In December 2014, following the siege of Sydney’s Lindt Cafe, Australians took a stand against increasing prejudice facing the Muslim community in a viral act of unity. After Facebook user Rachael Jacobs posted a status about her encounter with a woman too afraid to wear her hijab on a train, Twitter was flooded with more than 120,000 tweets in one day featuring the hashtag #IllRideWithYou. Thousands of people all over the country offered to ride public transport with Muslims who felt intimidated by anti-Islamic fear-mongering, in a widespread display of support challenging the social stigma.

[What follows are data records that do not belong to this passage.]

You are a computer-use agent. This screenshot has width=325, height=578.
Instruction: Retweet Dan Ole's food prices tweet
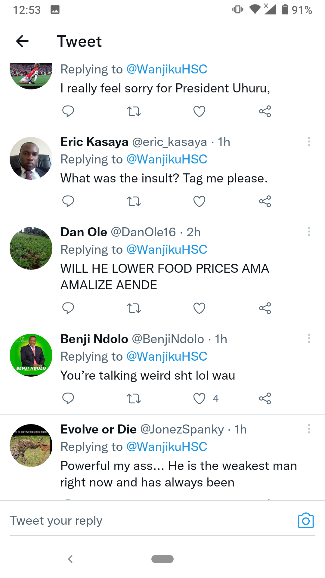(134, 308)
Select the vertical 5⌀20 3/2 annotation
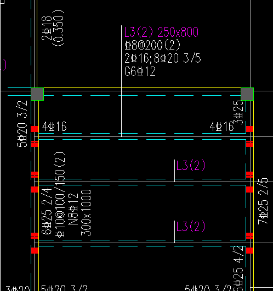The height and width of the screenshot is (291, 273). click(x=22, y=124)
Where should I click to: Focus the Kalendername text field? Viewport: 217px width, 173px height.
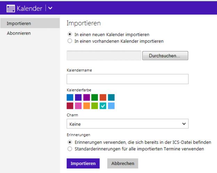pos(128,79)
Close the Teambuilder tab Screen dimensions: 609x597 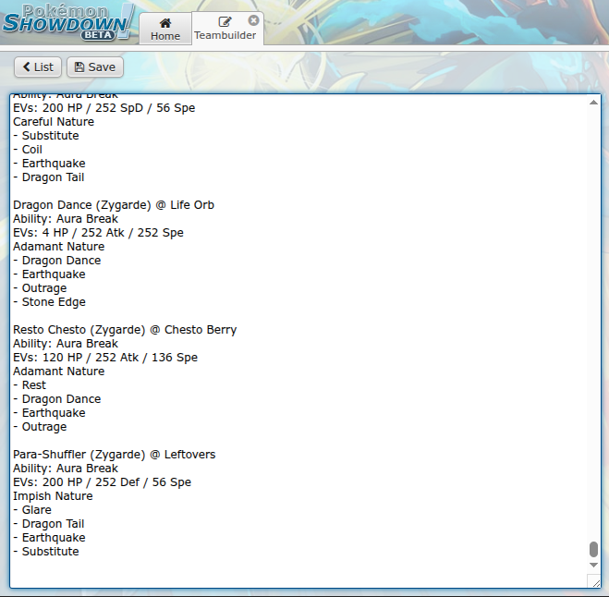point(254,20)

Very much in the spirit of that campaign, progressive activist group Get Up is urging Australians to support Chinese restaurants that have suffered a severe drop in diners as a result of fear surrounding the coronavirus crisis. Misinformation and unjustified concern about the virus has caused many people in Sydney to actively avoid areas such as Haymarket's China Town, which has had a major impact on Chinese businesses, with some saying they have lost up to 50 per cent of their income. As a result, many are laying off casual staff and in some instances even closing, with the usually bustling Chinatown now largely deserted.
Get Up kick-started the campaign with an email to supporters on Sunday, February 16, after members raised concerns about the inaccurate – and often racist – media coverage stigmatising Chinese residents and their businesses. The hashtag #IWillEatWithYou has been trending on Twitter, but the misinformed xenophobia facing this community is still largely going unaddressed.
With livelihoods put at risk by paranoia, Sydneysiders are encouraged to visit Chinatown or their local Chinese restaurants across Sydney, to ensure these independent businesses survive. It’s time to load up on your favourite xiao long bao or Peking duck pancakes.